Il n’est guère précisé ici ce que recouvre cette notion de « 4 grands blocs idéologiques envisagés ». Les instances en charge du suivi et de l’application des résolutions desdites assises vont-elles en donner les contours, avant qu’un décret ne soit pris à ce propos ? Nul ne le sait. Un courant idéologique émerge –t-il suite à la signature d’un tel décret ? Un tel décret peut-il décider de l’appartenance d’un parti politique à tel ou tel ou tel courant de pensée ? Les courants de pensée, et donc les idéologies, ne sont-ils pas le fruit de l’évolution des sociétés humaines et la conséquence des luttes continues et ininterrompues que se livrent dans l’histoire des forces aux intérêts contradictoires ? Existe-il réellement 4 blocs idéologiques dans le monde ?
Le côté intellectualiste de certains participants, bardés de diplômes universitaires, auxdites assises les a empêchés de se poser cette série de questions. Eux qui se sont donné l’héroïque mission de refaire le Gabon, et même le monde, en partant de zéro, en se donnant des postures de savants dont l’occultisme n’a rien à envier aux formules du légendaire professeur Tournesol des bandes dessinées, avec des résolutions relevant parfois de l’irrationnel.

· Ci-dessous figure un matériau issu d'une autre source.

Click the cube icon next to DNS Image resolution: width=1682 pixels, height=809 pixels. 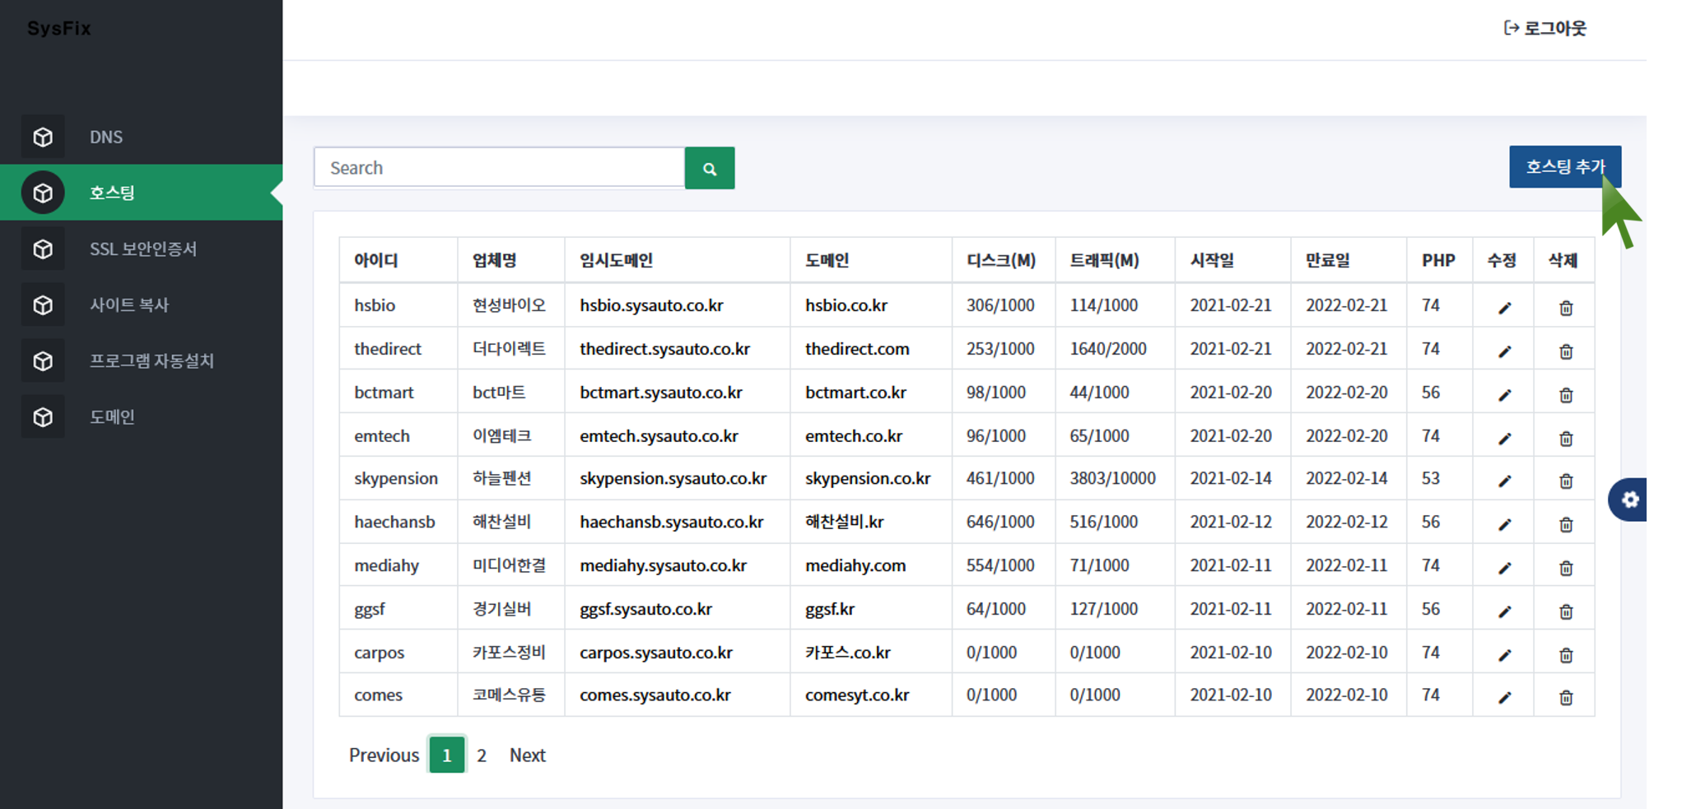[43, 137]
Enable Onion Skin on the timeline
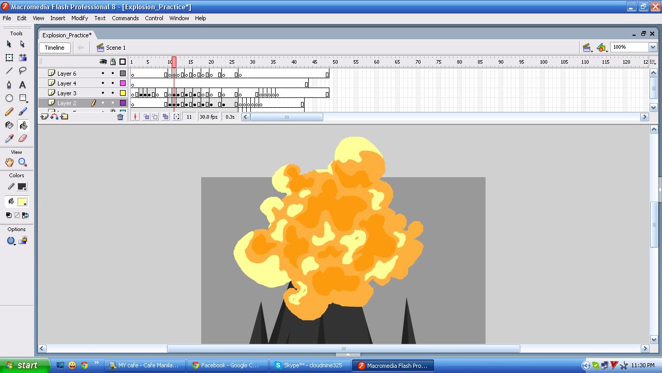Image resolution: width=662 pixels, height=373 pixels. click(x=146, y=116)
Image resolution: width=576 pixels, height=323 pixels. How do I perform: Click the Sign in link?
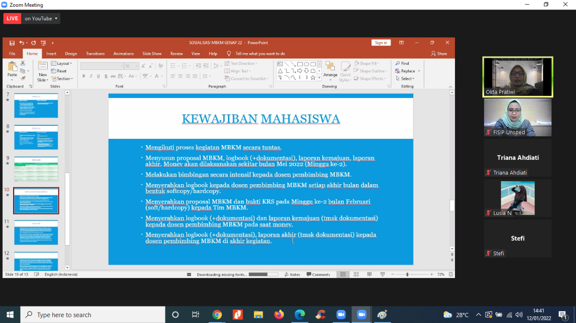[x=381, y=42]
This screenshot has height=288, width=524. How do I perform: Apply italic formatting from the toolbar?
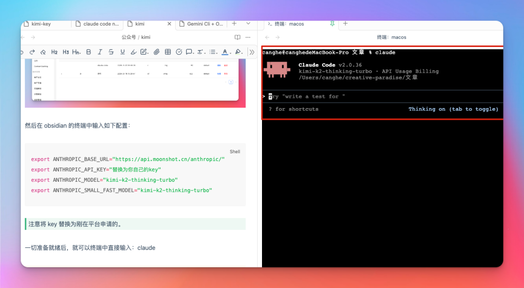pyautogui.click(x=100, y=52)
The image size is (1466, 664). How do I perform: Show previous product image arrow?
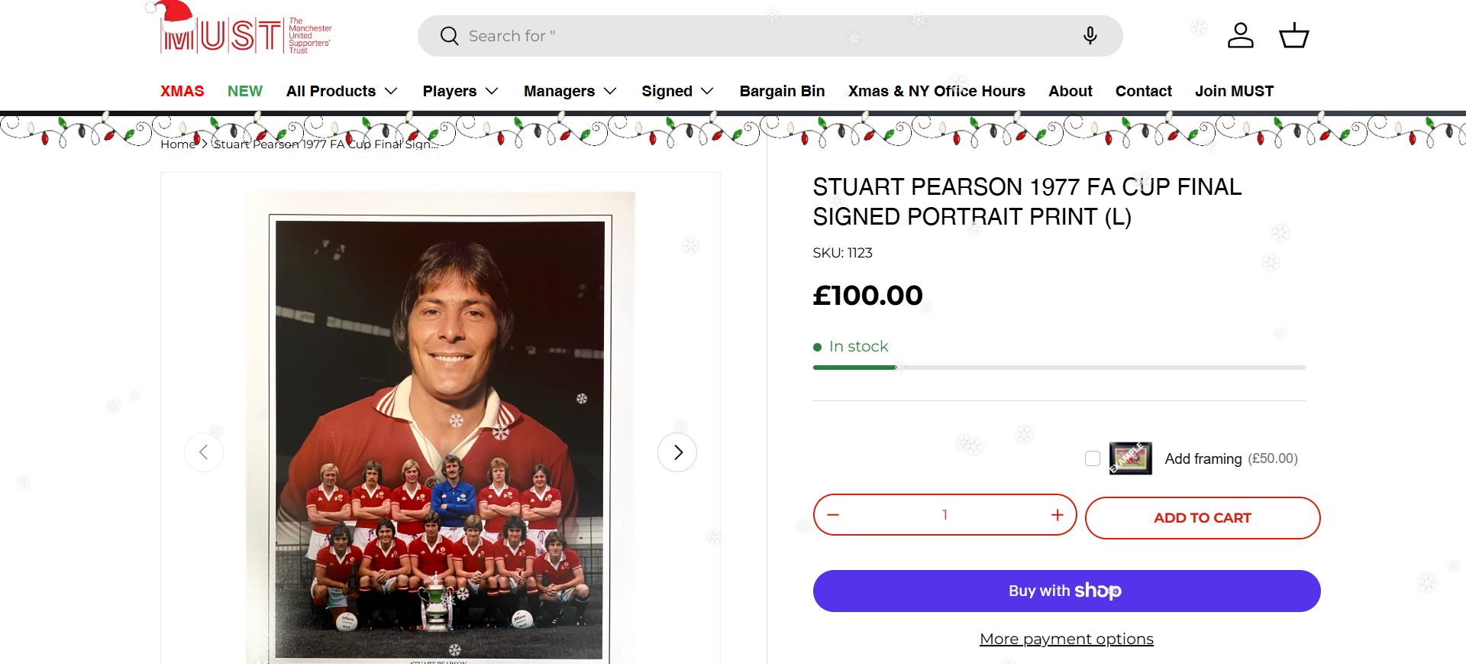204,452
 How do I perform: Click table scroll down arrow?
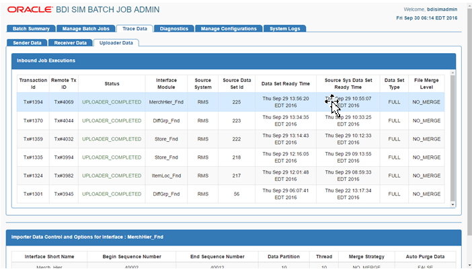(453, 204)
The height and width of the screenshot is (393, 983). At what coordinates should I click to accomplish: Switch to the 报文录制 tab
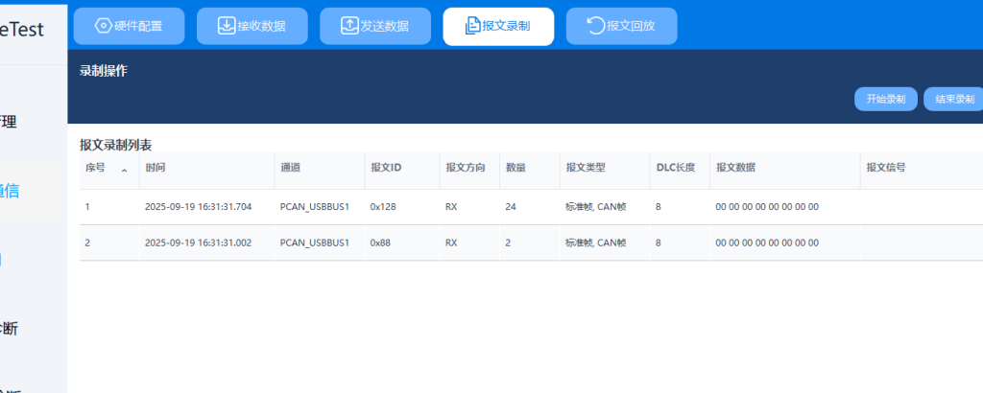pyautogui.click(x=498, y=26)
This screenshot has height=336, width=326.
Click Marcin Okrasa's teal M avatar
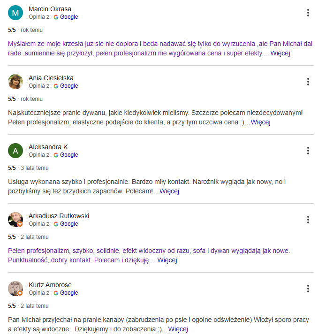point(15,13)
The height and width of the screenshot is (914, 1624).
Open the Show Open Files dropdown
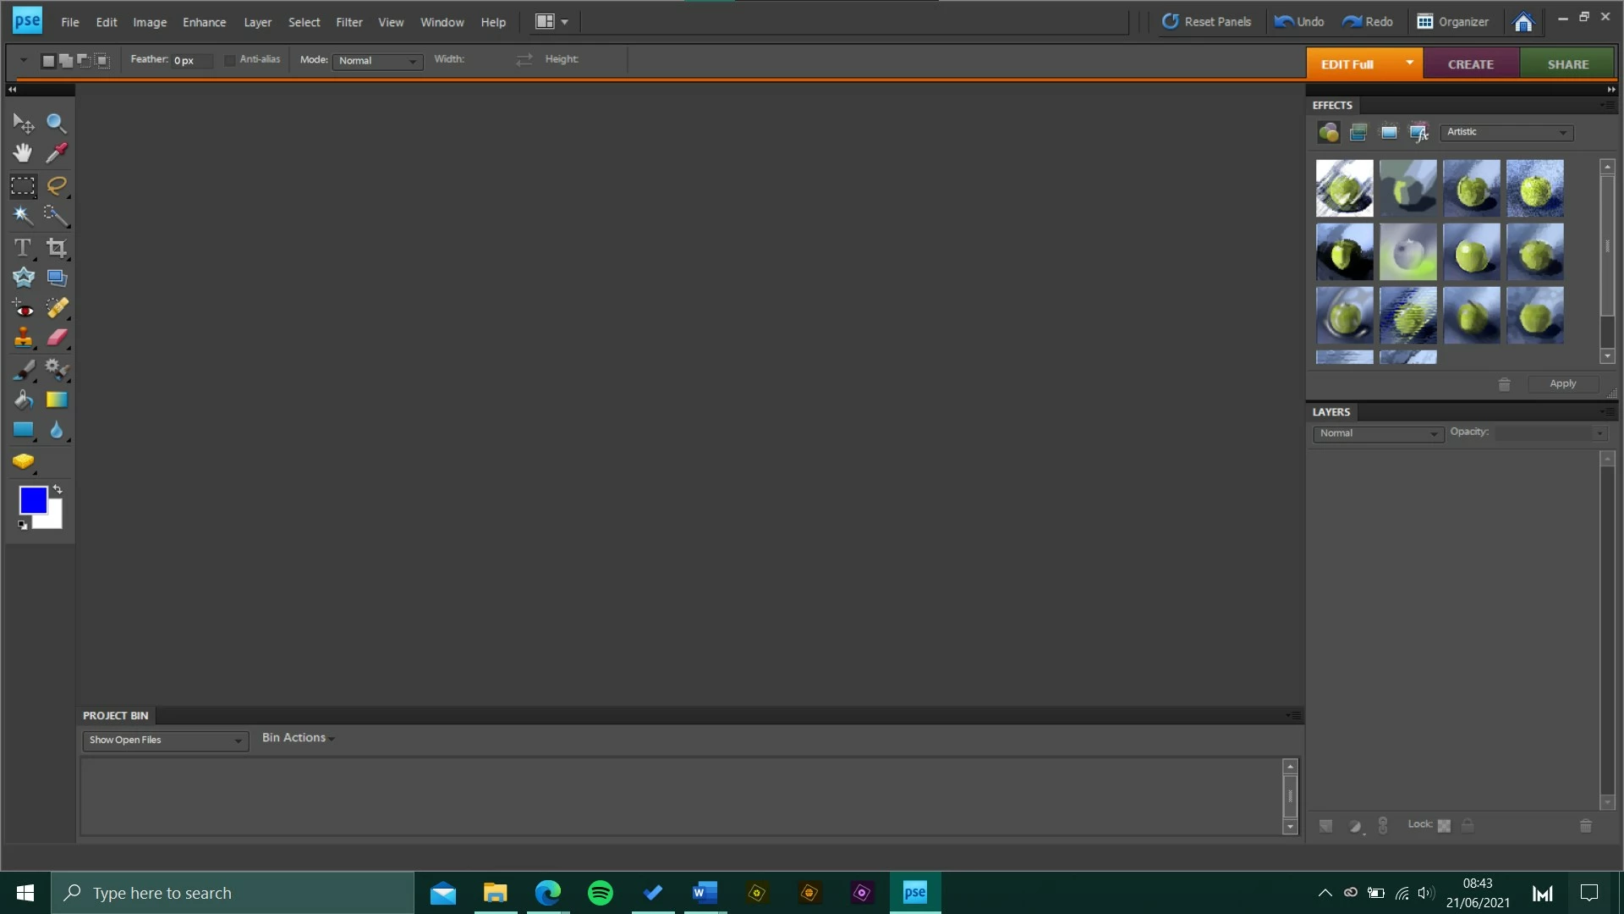tap(165, 741)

Moralité le Gabon pourrait devenir, dans le monde, l’un des rares pays où un dialogue, auquel ont pris part des militaires, des chefs d’entreprises, des syndicats, des organisations de la société civile, des minorités communautaires, des acteurs politiques de seconde zone, où un tel dialogue disions-nous, va faire entrer des partis politiques, qu’ils le veuillent ou non, dans « 4 grands blocs idéologiques.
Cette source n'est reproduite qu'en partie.